The dictum of Mr. Justice Buller in Morgan v. Hughes, 2 T. R. 225, that if the accused “ was discharged by the grand jury’s *98not finding the bill, that would have shown a legal end to the prosecution,” does not necessarily imply that the mere fact of the grand jury’s not finding a bill at the term to which the accused is bound over would be an end of the prosecution. It rather implies that the prosecution is not ended unless he is discharged by reason of the grand jury’s finding no bill. See Thomas v. DeGraffenreid, 2 Nott & M’Cord, 143. Under our practice, it cannot be held that the prosecution is at an end, until the accused has been discharged by an order of the court.

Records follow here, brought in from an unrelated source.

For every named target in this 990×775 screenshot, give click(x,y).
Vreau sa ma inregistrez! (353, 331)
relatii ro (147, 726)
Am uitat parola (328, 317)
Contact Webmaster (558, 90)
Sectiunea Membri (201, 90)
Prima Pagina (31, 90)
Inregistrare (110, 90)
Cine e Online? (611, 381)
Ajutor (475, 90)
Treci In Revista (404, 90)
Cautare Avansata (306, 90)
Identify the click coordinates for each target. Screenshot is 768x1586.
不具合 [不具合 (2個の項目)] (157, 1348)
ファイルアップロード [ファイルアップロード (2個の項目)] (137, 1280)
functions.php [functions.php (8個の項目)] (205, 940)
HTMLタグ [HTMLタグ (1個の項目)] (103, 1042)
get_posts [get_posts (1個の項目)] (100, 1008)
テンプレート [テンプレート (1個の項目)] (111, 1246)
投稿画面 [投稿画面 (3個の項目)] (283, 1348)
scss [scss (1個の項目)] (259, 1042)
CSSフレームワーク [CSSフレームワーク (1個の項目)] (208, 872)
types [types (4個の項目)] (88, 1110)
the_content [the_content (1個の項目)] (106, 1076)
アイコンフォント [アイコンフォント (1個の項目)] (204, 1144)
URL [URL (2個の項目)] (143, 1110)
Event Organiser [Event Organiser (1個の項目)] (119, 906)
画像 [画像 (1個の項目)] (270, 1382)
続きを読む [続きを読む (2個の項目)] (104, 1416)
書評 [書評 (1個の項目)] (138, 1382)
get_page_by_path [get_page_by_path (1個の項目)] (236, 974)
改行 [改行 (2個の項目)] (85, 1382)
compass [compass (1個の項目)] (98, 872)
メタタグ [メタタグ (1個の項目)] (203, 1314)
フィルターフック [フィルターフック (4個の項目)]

In the case at bar, as is to be assumed for the purposes of the question before us, the defendant caused to be instituted before the Police Court of Salem a complaint against the plaintiff, charging her with the crime of larceny. She was adjudged to be probably guilty, and ordered to recognize, with surety, to answer further to the complaint at the October term 1874 of the Superior Court. She thereupon entered into a recognizance to appear at the October term of the Superior Court, and at any subsequent term or terms until the final sentence, decree or order of the Superior Court, and to abide such final sentence, decree or order. To prove that this prosecution was at an end, the plaintiff introduced the records of the Superior Court, by which it appears that, at the said October term, “ the grand jury return ‘ no bill ’ in the following cases,” the list of cases forming part of the return including that of the plaintiff. But the record does not show that the plaintiff was thereupon discharged by the court. The mere return of “ no bill ” by the grand jury did not operate as a legal discharge of the accused, and did not necessarily import that the same or a subsequent grand jury might not find a bill upon the same complaint. The testimony of the district attorney, therefore, that the case was continued before the grand jury by reason of the absence of a witness, did not contradict the record, and was competent.

The evidence in the case shows that, at the time when the plaintiff commenced this suit, the prosecution alleged to be malicious had not been terminated; and it follows that she cannot maintain the action.

According to the terms of the agreed facts, therefore, the entry must be Plaintiff nonsuit.